Le ski et le foot, c’est fini

En 74 jours de pause, Federer a profité pour couper… cinq jours. «J’aurais bien aimé me reposer plus longtemps, mais j’ai eu quelques activités avec des œuvres de bienfaisance comme le match pour l’Afrique, d’abord face à Andy Murray, puis contre John Isner. A cette occasion, j’ai même rencontré Bill Gates, ce qui a été une très belle expérience. J’ai pu aussi peaufiner ma condition physique. Multiplier les entraînements constitue toujours un risque pour le physique, mais aujourd’hui, je me sens en pleine forme.»

Plus frais et inspiré que jamais

Arborant une nouvelle coupe de cheveux, bien plus courte qu’au début de l’année, il donne l’impression d’être revigoré après une entame de saison chargée, mais quasiment parfaite (trois titres à l’Open d’Australie, Indian Wells et Miami en quatre tournois). «Durant toutes ces semaines, je n’ai pas rencontré le moindre souci, que ce soit avec mon dos ou mon genou, précisait-il. Le plus important, c’est de bien dormir et de bien récupérer de mes efforts. Pratiquer d’autres disciplines sportives comme le ski ou le football, c’est fini pour un certain temps. Je ne peux plus me le permettre.»

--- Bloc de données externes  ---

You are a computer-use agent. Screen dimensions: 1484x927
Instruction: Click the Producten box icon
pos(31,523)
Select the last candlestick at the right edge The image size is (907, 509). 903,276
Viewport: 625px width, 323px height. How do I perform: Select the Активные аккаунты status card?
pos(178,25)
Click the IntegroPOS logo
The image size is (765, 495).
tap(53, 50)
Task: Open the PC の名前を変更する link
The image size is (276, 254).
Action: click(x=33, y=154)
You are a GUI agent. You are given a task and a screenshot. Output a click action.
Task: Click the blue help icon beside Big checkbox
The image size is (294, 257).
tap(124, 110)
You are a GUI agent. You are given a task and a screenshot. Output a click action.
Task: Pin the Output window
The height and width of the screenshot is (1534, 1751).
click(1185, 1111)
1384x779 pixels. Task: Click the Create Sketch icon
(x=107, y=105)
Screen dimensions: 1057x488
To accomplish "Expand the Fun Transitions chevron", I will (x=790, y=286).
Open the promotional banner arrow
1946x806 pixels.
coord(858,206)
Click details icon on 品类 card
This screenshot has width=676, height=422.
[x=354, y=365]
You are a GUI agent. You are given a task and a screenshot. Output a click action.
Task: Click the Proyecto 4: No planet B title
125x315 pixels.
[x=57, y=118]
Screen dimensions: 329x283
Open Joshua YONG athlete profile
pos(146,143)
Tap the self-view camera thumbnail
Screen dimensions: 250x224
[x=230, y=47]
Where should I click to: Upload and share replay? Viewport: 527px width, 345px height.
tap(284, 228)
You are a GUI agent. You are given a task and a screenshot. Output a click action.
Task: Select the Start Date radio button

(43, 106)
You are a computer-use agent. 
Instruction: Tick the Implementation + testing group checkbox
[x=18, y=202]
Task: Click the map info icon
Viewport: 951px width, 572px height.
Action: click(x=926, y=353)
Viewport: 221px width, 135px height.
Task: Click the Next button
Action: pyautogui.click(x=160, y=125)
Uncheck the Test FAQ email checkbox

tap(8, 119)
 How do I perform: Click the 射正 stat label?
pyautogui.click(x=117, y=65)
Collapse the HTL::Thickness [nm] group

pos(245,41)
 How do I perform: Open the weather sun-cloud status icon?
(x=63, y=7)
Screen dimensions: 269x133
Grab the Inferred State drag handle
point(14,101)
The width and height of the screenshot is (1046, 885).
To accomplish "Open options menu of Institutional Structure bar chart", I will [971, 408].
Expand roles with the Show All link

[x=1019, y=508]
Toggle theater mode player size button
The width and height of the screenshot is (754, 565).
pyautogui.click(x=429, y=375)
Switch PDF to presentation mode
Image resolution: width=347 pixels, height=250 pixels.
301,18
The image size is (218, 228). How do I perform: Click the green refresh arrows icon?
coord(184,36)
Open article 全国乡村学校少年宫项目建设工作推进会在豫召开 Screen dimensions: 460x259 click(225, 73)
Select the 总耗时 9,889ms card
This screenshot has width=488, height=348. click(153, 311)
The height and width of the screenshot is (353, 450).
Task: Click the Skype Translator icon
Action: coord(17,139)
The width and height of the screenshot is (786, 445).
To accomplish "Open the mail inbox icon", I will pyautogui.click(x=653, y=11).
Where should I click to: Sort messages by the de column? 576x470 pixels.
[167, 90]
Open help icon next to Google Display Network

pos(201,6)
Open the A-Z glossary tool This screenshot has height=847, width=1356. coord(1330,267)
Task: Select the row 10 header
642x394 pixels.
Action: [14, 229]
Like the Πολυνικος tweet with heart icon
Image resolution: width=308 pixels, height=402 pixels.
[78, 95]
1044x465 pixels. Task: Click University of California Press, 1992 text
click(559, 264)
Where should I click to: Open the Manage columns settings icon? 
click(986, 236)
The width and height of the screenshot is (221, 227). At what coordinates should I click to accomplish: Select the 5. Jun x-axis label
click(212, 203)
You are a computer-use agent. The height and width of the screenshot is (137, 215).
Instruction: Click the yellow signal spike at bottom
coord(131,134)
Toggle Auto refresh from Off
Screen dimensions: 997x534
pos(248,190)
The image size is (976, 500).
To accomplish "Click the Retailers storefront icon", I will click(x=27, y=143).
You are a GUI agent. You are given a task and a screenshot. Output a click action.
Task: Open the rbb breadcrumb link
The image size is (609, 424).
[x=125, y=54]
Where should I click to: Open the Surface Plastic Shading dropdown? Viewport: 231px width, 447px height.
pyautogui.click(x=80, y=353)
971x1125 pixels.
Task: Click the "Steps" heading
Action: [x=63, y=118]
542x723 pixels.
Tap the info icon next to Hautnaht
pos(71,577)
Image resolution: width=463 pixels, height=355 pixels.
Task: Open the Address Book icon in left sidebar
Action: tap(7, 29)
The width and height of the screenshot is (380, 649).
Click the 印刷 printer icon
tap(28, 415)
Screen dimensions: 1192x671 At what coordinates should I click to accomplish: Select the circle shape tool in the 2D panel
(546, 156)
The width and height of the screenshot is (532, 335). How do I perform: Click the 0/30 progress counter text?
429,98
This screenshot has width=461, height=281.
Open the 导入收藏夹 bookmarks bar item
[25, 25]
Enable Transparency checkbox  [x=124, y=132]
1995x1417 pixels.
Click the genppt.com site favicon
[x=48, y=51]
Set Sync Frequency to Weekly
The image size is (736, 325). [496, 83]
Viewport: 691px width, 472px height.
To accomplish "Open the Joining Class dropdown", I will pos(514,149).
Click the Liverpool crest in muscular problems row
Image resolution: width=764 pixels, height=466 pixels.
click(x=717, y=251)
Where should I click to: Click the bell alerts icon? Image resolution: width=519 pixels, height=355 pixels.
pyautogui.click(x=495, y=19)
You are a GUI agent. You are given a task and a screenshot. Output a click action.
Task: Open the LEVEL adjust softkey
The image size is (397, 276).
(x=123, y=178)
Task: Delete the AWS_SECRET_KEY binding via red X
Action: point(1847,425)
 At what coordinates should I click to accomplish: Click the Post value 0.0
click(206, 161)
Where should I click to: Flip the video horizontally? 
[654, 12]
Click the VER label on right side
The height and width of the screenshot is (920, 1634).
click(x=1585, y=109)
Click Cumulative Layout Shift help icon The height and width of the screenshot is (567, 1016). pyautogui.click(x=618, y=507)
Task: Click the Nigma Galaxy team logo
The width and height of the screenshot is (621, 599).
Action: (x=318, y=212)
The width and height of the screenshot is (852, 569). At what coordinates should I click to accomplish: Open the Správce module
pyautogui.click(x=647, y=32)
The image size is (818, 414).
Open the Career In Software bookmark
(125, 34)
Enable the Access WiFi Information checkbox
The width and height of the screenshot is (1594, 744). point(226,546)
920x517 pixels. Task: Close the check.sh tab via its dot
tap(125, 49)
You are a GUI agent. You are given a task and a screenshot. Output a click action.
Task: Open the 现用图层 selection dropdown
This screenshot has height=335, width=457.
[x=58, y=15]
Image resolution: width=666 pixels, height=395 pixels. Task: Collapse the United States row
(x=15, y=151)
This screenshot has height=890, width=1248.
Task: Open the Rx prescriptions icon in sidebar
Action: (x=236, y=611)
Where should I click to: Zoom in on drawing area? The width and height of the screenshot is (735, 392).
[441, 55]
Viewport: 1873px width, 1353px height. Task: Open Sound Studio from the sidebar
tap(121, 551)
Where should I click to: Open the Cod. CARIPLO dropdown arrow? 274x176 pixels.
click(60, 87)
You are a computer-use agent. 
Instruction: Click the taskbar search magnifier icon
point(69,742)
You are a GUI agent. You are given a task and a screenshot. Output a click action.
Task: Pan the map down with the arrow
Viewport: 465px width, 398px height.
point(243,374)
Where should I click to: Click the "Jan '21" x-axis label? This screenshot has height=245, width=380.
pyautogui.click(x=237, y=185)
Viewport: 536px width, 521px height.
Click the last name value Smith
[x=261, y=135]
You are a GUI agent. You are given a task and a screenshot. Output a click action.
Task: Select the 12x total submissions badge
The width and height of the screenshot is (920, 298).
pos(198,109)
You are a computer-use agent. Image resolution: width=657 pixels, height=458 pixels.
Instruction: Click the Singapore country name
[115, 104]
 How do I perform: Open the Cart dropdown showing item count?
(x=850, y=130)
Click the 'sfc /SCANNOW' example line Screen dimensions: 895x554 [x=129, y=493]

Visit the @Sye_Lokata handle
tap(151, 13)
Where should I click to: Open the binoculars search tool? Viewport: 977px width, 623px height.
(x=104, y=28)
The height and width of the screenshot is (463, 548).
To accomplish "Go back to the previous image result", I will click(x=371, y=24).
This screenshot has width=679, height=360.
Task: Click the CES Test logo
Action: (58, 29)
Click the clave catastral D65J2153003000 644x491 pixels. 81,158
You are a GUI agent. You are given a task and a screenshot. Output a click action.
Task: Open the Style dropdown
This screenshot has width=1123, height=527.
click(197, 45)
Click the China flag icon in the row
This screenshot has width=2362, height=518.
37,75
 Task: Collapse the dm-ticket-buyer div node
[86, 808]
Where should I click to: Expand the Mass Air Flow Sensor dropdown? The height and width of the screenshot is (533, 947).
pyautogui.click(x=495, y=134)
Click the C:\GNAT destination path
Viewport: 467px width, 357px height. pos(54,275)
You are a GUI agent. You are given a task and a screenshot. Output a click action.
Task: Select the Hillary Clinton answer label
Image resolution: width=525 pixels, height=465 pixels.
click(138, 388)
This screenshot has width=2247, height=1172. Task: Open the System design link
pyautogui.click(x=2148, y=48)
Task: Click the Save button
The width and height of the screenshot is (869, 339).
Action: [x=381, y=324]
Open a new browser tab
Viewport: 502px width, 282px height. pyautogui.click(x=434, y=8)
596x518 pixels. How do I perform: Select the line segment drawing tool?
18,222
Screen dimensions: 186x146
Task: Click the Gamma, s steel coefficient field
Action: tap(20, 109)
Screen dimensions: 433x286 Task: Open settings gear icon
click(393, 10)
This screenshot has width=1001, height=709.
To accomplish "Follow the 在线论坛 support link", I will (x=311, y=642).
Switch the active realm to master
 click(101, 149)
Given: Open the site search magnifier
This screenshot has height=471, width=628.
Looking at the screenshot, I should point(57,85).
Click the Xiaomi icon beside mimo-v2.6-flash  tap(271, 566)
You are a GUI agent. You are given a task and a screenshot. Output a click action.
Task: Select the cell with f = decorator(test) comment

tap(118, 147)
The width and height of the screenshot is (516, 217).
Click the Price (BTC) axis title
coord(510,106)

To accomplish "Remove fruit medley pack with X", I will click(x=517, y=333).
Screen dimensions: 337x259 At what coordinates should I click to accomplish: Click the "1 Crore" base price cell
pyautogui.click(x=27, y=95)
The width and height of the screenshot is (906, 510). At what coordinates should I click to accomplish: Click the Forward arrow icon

La chronique de Marc Rosset: Roger Federer, pour l’amour du jeu

Il y a un an, il avait été éliminé en demi-finale à Stuttgart par l’Autrichien Dominic Thiem, futur vainqueur. Cette fois-ci, il semble plus frais et inspiré que jamais. Ses concurrents les plus sérieux se nomment Tomas Berdych, Grigor Dimitrov et Lucas Pouille. «Je suis venu à Stuttgart pour retrouver progressivement le rythme afin de monter en puissance en vue de Wimbledon. L’idéal, ce serait de gagner ici. Mes chances sont bonnes.»